Your task → Reproduce each of the entries below verbatim, line for line, without changing any character.

Materials provided →
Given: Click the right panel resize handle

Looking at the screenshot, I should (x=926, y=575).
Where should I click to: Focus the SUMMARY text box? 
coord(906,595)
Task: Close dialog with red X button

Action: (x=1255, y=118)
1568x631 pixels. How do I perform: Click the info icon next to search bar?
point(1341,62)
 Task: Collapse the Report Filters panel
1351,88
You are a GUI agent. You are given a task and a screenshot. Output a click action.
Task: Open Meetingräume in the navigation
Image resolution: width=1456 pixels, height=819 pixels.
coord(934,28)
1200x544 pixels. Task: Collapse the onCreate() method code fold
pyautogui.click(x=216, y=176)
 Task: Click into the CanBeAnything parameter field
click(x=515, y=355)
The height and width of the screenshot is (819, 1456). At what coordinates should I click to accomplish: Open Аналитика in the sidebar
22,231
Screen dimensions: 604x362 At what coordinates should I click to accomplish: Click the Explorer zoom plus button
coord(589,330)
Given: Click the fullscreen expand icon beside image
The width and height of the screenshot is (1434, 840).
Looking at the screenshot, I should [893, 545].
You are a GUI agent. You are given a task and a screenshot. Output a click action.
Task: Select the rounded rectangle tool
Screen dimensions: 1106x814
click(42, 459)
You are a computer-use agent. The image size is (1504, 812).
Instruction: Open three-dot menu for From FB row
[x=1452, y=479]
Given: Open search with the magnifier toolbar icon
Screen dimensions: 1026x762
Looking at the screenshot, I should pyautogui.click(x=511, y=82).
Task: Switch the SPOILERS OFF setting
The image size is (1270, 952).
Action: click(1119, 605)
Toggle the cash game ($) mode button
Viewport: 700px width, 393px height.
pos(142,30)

The solution →
Given: Click the right panel resize handle

Looking at the screenshot, I should (x=926, y=575).
Where should I click to: Focus the SUMMARY text box? 
coord(906,595)
Task: Close dialog with red X button

Action: (x=1255, y=118)
1568x631 pixels. How do I perform: Click the info icon next to search bar?
point(1341,62)
 Task: Collapse the Report Filters panel
1351,88
You are a GUI agent. You are given a task and a screenshot. Output a click action.
Task: Open Meetingräume in the navigation
Image resolution: width=1456 pixels, height=819 pixels.
coord(934,28)
1200x544 pixels. Task: Collapse the onCreate() method code fold
pyautogui.click(x=216, y=176)
 Task: Click into the CanBeAnything parameter field
click(x=515, y=355)
The height and width of the screenshot is (819, 1456). At what coordinates should I click to accomplish: Open Аналитика in the sidebar
22,231
Screen dimensions: 604x362 At what coordinates should I click to accomplish: Click the Explorer zoom plus button
coord(589,330)
Given: Click the fullscreen expand icon beside image
The width and height of the screenshot is (1434, 840).
Looking at the screenshot, I should [893, 545].
You are a GUI agent. You are given a task and a screenshot. Output a click action.
Task: Select the rounded rectangle tool
Screen dimensions: 1106x814
click(42, 459)
You are a computer-use agent. The image size is (1504, 812).
Instruction: Open three-dot menu for From FB row
[x=1452, y=479]
Given: Open search with the magnifier toolbar icon
Screen dimensions: 1026x762
Looking at the screenshot, I should pyautogui.click(x=511, y=82).
Task: Switch the SPOILERS OFF setting
The image size is (1270, 952).
Action: click(1119, 605)
Toggle the cash game ($) mode button
Viewport: 700px width, 393px height.
pos(142,30)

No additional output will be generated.